Iraqi Prime Minister Mohammed Sudani Sunday announced a new campaign to address the impacts of climate change. During a two-day climate conference in Basra, Sudani promised to take extreme measures to meet a third of the nation’s electricity demands using solely renewable energy, reduce carbon emissions and protect Iraq’s biodiversity.
The UN released the speech made my Special Representative of the Secretary-General for the UN Assistance Mission for Iraq Jeanine Hennis-Plasschaert highlighted the extreme water crisis of Iraq and described it as a “threat multiplier[]” and concluded that the country must “move towards a new, green economy.” According to the Stockholm International Peace Research Institute, there is also a causal link between climate change and Islamic State occupation in Iraq, and “addressing climate-related challenges should be an integral part of post-conflict reconstruction processes.”

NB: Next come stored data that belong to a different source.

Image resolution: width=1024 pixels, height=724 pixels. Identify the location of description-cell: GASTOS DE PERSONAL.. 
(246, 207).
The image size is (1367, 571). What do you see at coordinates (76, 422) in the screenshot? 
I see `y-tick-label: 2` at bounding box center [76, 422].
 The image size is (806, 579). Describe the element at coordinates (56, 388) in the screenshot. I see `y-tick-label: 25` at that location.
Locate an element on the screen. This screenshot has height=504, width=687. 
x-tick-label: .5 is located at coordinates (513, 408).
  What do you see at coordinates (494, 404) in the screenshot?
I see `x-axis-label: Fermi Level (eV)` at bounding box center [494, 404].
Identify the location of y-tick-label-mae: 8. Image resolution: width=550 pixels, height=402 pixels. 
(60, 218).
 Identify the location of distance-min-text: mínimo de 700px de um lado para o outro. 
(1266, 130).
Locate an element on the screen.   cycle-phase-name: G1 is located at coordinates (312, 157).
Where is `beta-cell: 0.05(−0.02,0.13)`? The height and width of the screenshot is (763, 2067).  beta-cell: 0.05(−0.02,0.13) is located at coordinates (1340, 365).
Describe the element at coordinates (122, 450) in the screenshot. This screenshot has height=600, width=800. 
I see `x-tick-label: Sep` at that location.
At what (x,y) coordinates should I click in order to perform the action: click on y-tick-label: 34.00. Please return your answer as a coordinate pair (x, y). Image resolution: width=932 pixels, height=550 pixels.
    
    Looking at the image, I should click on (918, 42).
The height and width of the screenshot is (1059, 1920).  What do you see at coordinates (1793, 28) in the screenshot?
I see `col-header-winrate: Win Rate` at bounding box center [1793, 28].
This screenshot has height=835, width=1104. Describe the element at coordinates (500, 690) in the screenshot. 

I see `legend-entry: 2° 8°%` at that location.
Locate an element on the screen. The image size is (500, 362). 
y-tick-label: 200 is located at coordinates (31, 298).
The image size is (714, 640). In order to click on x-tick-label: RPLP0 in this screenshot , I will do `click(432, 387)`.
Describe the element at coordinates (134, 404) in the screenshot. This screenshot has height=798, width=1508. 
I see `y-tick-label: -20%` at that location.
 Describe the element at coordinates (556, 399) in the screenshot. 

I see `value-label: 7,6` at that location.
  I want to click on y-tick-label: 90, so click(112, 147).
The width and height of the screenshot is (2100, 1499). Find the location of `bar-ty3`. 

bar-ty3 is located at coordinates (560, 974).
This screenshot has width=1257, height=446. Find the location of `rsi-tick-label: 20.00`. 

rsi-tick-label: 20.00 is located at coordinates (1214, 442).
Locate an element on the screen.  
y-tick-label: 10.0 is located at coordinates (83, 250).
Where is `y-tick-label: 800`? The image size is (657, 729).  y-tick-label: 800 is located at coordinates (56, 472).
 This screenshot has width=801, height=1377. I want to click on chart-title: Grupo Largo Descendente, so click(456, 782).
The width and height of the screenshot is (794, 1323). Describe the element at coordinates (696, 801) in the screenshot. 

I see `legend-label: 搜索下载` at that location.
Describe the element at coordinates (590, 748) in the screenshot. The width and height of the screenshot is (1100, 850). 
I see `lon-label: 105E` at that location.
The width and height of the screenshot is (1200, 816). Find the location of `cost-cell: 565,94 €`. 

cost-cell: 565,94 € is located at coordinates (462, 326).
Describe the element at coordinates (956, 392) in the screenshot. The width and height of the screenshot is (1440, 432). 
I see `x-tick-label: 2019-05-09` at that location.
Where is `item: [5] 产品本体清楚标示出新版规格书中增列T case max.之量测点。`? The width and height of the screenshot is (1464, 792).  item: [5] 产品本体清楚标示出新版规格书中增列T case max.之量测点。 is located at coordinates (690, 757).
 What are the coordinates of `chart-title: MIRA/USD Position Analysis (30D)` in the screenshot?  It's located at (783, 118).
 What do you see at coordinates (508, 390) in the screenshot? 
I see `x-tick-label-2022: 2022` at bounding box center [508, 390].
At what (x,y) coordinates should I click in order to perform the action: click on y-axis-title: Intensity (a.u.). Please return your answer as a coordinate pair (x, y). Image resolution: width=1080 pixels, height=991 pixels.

The World Bank released a report in November 2022 declaring Iraq as one of the “most vulnerable countries to climate change” and detailing how carbon emissions from Iraq has almost doubled in the last decade. World Bank Mashreq Country Director Jean-Christophe Carret attributed large amounts of Iraq’s carbon emissions to “electricy, gas and oil operations” and said that delays in implementing reform will make it harder for Iraq to “cushion fiscal effects” of climate change.